Task statement ▸ In this exercise, every entry is to be copied exactly.

Record excerpts ▸
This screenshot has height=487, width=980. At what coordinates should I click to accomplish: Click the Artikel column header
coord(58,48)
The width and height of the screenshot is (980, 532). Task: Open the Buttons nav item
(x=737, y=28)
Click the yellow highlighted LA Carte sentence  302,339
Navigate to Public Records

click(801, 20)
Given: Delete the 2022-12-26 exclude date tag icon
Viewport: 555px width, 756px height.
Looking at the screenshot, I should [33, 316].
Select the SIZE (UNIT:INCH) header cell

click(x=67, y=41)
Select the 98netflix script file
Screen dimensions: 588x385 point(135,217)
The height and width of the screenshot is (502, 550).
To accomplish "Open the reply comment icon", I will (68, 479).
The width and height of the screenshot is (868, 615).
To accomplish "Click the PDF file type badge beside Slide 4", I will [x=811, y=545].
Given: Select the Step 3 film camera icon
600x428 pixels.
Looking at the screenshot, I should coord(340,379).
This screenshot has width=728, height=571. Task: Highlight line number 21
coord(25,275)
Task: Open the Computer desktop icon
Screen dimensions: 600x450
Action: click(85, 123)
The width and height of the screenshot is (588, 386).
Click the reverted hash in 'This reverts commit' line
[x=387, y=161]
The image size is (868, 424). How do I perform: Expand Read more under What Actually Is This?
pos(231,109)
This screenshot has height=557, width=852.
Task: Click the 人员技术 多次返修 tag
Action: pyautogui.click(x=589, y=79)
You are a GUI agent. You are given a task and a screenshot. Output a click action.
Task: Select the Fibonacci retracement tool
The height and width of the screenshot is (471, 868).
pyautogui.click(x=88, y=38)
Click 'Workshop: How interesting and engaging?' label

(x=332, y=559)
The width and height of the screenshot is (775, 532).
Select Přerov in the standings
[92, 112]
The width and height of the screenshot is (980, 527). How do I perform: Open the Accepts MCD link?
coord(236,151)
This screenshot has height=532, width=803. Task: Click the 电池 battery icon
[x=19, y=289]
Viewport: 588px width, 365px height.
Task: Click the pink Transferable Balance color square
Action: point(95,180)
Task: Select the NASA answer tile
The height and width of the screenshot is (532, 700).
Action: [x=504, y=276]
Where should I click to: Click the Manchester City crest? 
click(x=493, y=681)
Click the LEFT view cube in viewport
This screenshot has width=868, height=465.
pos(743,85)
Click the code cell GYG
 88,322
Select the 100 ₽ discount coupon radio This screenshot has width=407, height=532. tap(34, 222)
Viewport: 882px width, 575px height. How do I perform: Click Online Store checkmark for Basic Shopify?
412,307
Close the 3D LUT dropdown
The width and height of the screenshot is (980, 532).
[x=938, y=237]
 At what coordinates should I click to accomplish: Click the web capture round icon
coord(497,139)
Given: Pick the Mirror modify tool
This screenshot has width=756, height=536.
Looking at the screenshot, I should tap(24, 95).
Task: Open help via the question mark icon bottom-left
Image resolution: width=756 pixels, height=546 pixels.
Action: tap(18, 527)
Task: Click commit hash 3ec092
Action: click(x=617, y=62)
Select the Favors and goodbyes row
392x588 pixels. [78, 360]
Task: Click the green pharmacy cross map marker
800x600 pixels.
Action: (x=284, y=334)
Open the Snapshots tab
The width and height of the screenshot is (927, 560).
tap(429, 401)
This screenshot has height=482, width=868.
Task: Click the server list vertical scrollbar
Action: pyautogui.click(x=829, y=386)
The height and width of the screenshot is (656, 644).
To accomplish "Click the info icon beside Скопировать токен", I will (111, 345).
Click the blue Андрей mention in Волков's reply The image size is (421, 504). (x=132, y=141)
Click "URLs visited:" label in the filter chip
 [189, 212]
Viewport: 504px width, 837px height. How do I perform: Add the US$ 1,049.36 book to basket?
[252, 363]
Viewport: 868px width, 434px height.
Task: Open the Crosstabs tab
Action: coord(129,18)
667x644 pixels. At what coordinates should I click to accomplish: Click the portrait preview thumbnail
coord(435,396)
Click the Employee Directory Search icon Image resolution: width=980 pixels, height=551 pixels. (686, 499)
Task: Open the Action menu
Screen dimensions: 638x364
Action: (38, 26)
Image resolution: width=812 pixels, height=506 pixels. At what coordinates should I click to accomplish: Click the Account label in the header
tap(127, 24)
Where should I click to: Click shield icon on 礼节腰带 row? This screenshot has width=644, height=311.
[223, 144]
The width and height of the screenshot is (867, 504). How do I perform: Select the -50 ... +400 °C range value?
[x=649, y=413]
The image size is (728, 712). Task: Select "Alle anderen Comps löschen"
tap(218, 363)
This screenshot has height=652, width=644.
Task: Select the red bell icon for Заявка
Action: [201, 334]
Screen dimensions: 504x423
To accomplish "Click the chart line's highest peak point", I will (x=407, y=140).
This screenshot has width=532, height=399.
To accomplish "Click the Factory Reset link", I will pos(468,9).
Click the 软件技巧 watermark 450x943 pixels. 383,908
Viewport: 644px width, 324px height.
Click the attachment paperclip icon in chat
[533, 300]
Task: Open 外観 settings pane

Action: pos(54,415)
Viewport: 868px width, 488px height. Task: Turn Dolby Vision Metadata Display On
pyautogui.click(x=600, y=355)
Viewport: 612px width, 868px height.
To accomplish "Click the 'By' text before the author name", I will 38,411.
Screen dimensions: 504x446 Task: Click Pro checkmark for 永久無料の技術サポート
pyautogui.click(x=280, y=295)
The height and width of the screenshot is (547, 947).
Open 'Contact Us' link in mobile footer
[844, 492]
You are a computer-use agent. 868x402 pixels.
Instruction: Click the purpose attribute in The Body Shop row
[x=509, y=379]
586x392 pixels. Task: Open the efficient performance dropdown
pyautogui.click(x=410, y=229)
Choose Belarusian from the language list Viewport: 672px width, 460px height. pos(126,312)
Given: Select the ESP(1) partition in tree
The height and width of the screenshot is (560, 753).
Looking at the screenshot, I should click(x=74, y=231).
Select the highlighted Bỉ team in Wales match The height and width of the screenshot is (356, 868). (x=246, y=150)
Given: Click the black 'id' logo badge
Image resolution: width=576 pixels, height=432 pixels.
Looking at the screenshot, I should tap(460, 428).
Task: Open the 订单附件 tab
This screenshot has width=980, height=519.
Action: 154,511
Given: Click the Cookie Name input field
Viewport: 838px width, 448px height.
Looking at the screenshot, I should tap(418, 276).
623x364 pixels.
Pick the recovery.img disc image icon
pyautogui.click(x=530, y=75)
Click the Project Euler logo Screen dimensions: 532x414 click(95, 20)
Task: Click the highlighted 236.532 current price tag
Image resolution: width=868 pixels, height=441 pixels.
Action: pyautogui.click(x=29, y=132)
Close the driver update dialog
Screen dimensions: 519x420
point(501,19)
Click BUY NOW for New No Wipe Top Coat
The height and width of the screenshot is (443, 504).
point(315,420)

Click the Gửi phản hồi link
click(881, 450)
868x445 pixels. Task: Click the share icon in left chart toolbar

Task response ▸
This screenshot has height=487, width=980. At what coordinates should I click to accomplish: Click the Artikel column header
coord(58,48)
The width and height of the screenshot is (980, 532). Task: Open the Buttons nav item
(x=737, y=28)
Click the yellow highlighted LA Carte sentence  302,339
Navigate to Public Records

click(801, 20)
Given: Delete the 2022-12-26 exclude date tag icon
Viewport: 555px width, 756px height.
Looking at the screenshot, I should [33, 316].
Select the SIZE (UNIT:INCH) header cell

click(x=67, y=41)
Select the 98netflix script file
Screen dimensions: 588x385 point(135,217)
The height and width of the screenshot is (502, 550).
To accomplish "Open the reply comment icon", I will (68, 479).
The width and height of the screenshot is (868, 615).
To accomplish "Click the PDF file type badge beside Slide 4", I will [x=811, y=545].
Given: Select the Step 3 film camera icon
600x428 pixels.
Looking at the screenshot, I should coord(340,379).
This screenshot has width=728, height=571. Task: Highlight line number 21
coord(25,275)
Task: Open the Computer desktop icon
Screen dimensions: 600x450
Action: click(85, 123)
The width and height of the screenshot is (588, 386).
Click the reverted hash in 'This reverts commit' line
[x=387, y=161]
The image size is (868, 424). How do I perform: Expand Read more under What Actually Is This?
pos(231,109)
This screenshot has height=557, width=852.
Task: Click the 人员技术 多次返修 tag
Action: pyautogui.click(x=589, y=79)
You are a GUI agent. You are given a task and a screenshot. Output a click action.
Task: Select the Fibonacci retracement tool
The height and width of the screenshot is (471, 868).
pyautogui.click(x=88, y=38)
Click 'Workshop: How interesting and engaging?' label

(x=332, y=559)
The width and height of the screenshot is (775, 532).
Select Přerov in the standings
[92, 112]
The width and height of the screenshot is (980, 527). How do I perform: Open the Accepts MCD link?
coord(236,151)
This screenshot has height=532, width=803. Task: Click the 电池 battery icon
[x=19, y=289]
Viewport: 588px width, 365px height.
Task: Click the pink Transferable Balance color square
Action: point(95,180)
Task: Select the NASA answer tile
The height and width of the screenshot is (532, 700).
Action: [x=504, y=276]
Where should I click to: Click the Manchester City crest? 
click(x=493, y=681)
Click the LEFT view cube in viewport
This screenshot has width=868, height=465.
pos(743,85)
Click the code cell GYG
 88,322
Select the 100 ₽ discount coupon radio This screenshot has width=407, height=532. tap(34, 222)
Viewport: 882px width, 575px height. How do I perform: Click Online Store checkmark for Basic Shopify?
412,307
Close the 3D LUT dropdown
The width and height of the screenshot is (980, 532).
[x=938, y=237]
 At what coordinates should I click to accomplish: Click the web capture round icon
coord(497,139)
Given: Pick the Mirror modify tool
This screenshot has width=756, height=536.
Looking at the screenshot, I should tap(24, 95).
Task: Open help via the question mark icon bottom-left
Image resolution: width=756 pixels, height=546 pixels.
Action: tap(18, 527)
Task: Click commit hash 3ec092
Action: click(x=617, y=62)
Select the Favors and goodbyes row
392x588 pixels. [78, 360]
Task: Click the green pharmacy cross map marker
800x600 pixels.
Action: (x=284, y=334)
Open the Snapshots tab
The width and height of the screenshot is (927, 560).
tap(429, 401)
This screenshot has height=482, width=868.
Task: Click the server list vertical scrollbar
Action: pyautogui.click(x=829, y=386)
The height and width of the screenshot is (656, 644).
To accomplish "Click the info icon beside Скопировать токен", I will (111, 345).
Click the blue Андрей mention in Волков's reply The image size is (421, 504). (x=132, y=141)
Click "URLs visited:" label in the filter chip
 [189, 212]
Viewport: 504px width, 837px height. How do I perform: Add the US$ 1,049.36 book to basket?
[252, 363]
Viewport: 868px width, 434px height.
Task: Open the Crosstabs tab
Action: coord(129,18)
667x644 pixels. At what coordinates should I click to accomplish: Click the portrait preview thumbnail
coord(435,396)
Click the Employee Directory Search icon Image resolution: width=980 pixels, height=551 pixels. (686, 499)
Task: Open the Action menu
Screen dimensions: 638x364
Action: (38, 26)
Image resolution: width=812 pixels, height=506 pixels. At what coordinates should I click to accomplish: Click the Account label in the header
tap(127, 24)
Where should I click to: Click shield icon on 礼节腰带 row? This screenshot has width=644, height=311.
[223, 144]
The width and height of the screenshot is (867, 504). How do I perform: Select the -50 ... +400 °C range value?
[x=649, y=413]
The image size is (728, 712). Task: Select "Alle anderen Comps löschen"
tap(218, 363)
This screenshot has height=652, width=644.
Task: Select the red bell icon for Заявка
Action: [201, 334]
Screen dimensions: 504x423
To accomplish "Click the chart line's highest peak point", I will (x=407, y=140).
This screenshot has width=532, height=399.
To accomplish "Click the Factory Reset link", I will pos(468,9).
Click the 软件技巧 watermark 450x943 pixels. 383,908
Viewport: 644px width, 324px height.
Click the attachment paperclip icon in chat
[533, 300]
Task: Open 外観 settings pane

Action: pos(54,415)
Viewport: 868px width, 488px height. Task: Turn Dolby Vision Metadata Display On
pyautogui.click(x=600, y=355)
Viewport: 612px width, 868px height.
To accomplish "Click the 'By' text before the author name", I will 38,411.
Screen dimensions: 504x446 Task: Click Pro checkmark for 永久無料の技術サポート
pyautogui.click(x=280, y=295)
The height and width of the screenshot is (547, 947).
Open 'Contact Us' link in mobile footer
[844, 492]
You are a computer-use agent. 868x402 pixels.
Instruction: Click the purpose attribute in The Body Shop row
[x=509, y=379]
586x392 pixels. Task: Open the efficient performance dropdown
pyautogui.click(x=410, y=229)
Choose Belarusian from the language list Viewport: 672px width, 460px height. pos(126,312)
Given: Select the ESP(1) partition in tree
The height and width of the screenshot is (560, 753).
Looking at the screenshot, I should click(x=74, y=231).
Select the highlighted Bỉ team in Wales match The height and width of the screenshot is (356, 868). (x=246, y=150)
Given: Click the black 'id' logo badge
Image resolution: width=576 pixels, height=432 pixels.
Looking at the screenshot, I should tap(460, 428).
Task: Open the 订单附件 tab
This screenshot has width=980, height=519.
Action: 154,511
Given: Click the Cookie Name input field
Viewport: 838px width, 448px height.
Looking at the screenshot, I should tap(418, 276).
623x364 pixels.
Pick the recovery.img disc image icon
pyautogui.click(x=530, y=75)
Click the Project Euler logo Screen dimensions: 532x414 click(95, 20)
Task: Click the highlighted 236.532 current price tag
Image resolution: width=868 pixels, height=441 pixels.
Action: pyautogui.click(x=29, y=132)
Close the driver update dialog
Screen dimensions: 519x420
point(501,19)
Click BUY NOW for New No Wipe Top Coat
The height and width of the screenshot is (443, 504).
point(315,420)

Click the Gửi phản hồi link
click(881, 450)
868x445 pixels. Task: Click the share icon in left chart toolbar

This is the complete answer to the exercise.